東大出版会のPR誌『UP』の「すゞしろ日記」ほかを読む 

 4年ほど前、佐藤信主宰の鷗座公演で、ベルナール=マリ・コルテスの芝居『森の直前の夜』を見た。佐藤の演出は実験的で、役者がひとり舞台中央に立ったまま2時間近く喋りつづけるというものだ。上半身は動かすものの、足は1カ所に立ったままだった。ほとんど朗読劇に近かった。
 さて、東大出版会のPR誌『UP』6月号に連載の山口晃「すゞしろ日記」第147回を読む。A5判という小さな判型の雑誌1ページに24コマが描かれている。それを佐藤信流にセリフだけ拾ってみる。

さて前回は
   *
朝の詩情と
薄れゆく意識を
   *
余白の美しさや
奔放な線にのせて
表してみた
   *
読者は
どのような感慨を
抱かれたであろう
   *
自営業者としての
顧客調査――
   *
「過去最大級の手抜きぶり」
「あきちゃったのかな」
   *
もろもろの
あたたかい反応
が身にしみる
「アリガタシ」
   *
何となれば
特に感想も
頂かぬのが
毎回の
ことであり
   *
こちらとしても
何やら小利口な事
や情動をあおる様
な事を描くつもり
はないから
で――
   *
スタンスとしては
「どうでもいいが
ちょっと楽しげ」
をかかげて
いる
「それ
オレの
事じゃ
ないか」
   *
なので殊更な
意見・感想は
期待していないし
期待する様な
内容でもない
   *
それでも
「こんな事
描いて
誰か読む
のかな…」
などと
   *
時々、
空しく
なる事
がある
   *
そんな時
「すゞしろ
日記
楽しみ!」
あ…
   *
ウフフフ
「くすぐったい」
   *
感想は要らぬ
などと強がっては
みせても、頂けば
手もなく喜ん
でしまう
簡単さである
   *
そう云う連載が
この間は144回だった
ので、とうとう干支を
ひと回りしてしまった
「ありゃ―」
   *
回数だけみれば
そう大した事
はないし月に
一度きりの事で
済むので楽な方
なのだろうが――
   *
この横着者
にしては、よく
続いた方だ
「いやー
アブナ
い事も
度々だったな」
   *
もうすぐ150回が
来るが、そうなる
と、第3巻が
出せる紙数に
なる
   *
出して
頂ける
のだろ
うか
知らん…
   *
―と、こういう内容の事
を書く時はネタのない時
な訳で、あまりやらない
ようにしたいが――
   *
何となく感謝が
のべたくて、こんな
内容にしてしまった
   *
皆さま、有難うございます

 いや、山口さん、最初から毎回欠かさず楽しみに読んでいます。『UP』を手にするとまずこれを読み、ついで須藤靖の連載を探し(でも3か月に1回?)、次に佐藤康宏の連載を読みます。
 その佐藤康宏の連載「日本美術史不案内」6月号は「学んで時にこれを習う」がタイトル。運転免許証と同じように大学の卒業証書も更新制にした方がよいのかもしれないと書く。少なくとも要職にある人物については大学が勧告をしてはどうか、と。

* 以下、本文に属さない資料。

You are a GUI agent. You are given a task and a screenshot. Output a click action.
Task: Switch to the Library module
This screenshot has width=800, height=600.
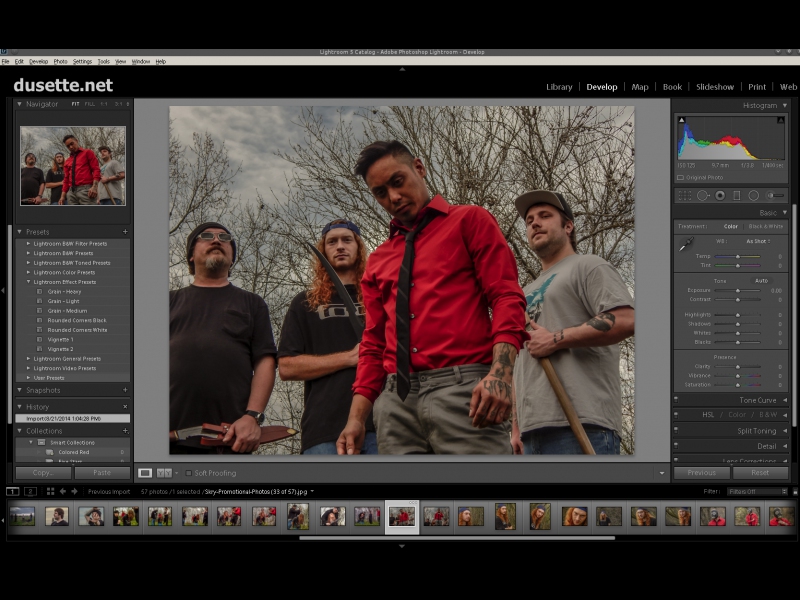click(559, 87)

 2012年、磯崎陽輔総理大臣補佐官が、大学時代の憲法の講義では立憲主義という言葉を聴いたことがない、と述べた。不勉強を告白していること以上に問題なのは、立憲主義の理念を知らないふりを装いつつ、およそ憲法の体をなさない自民党改憲案への批判を封じようとしたことだ。こういう議員は、ぜひともいま一度憲法を学んでほしい。夫婦に同姓を強制する民法の規定を合憲と判断した裁判長、寺田逸郎最高裁長官にも法学部の教室に戻って、本来の憲法の精神に照らせばこれでいいのかを考えなおしてもらいたい。黒田東彦日銀総裁も法学部出身だが、その泥沼の金融経済政策について、もう手遅れかもしれないにしても、いま指導したいと考える経済学部の先生もいるのではなかろうか。あるいは、大阪の国有地が異常に安い価格で森友学園に売り渡された事件に関して、目を宙に泳がせながら明らかに虚偽とわかる答弁を国会で重ねてきた佐川宣寿財務省理財局長。「すべて公務員は、全体の奉仕者であって、一部の奉仕者ではない」という憲法15条2項の規定に反している気配が濃厚である。安倍晋三を守ることから解放され、学びなおす機会が得られたら本人も幸せだろう。

 須藤靖のエッセイ「明日ことはわからない」もおもしろかった。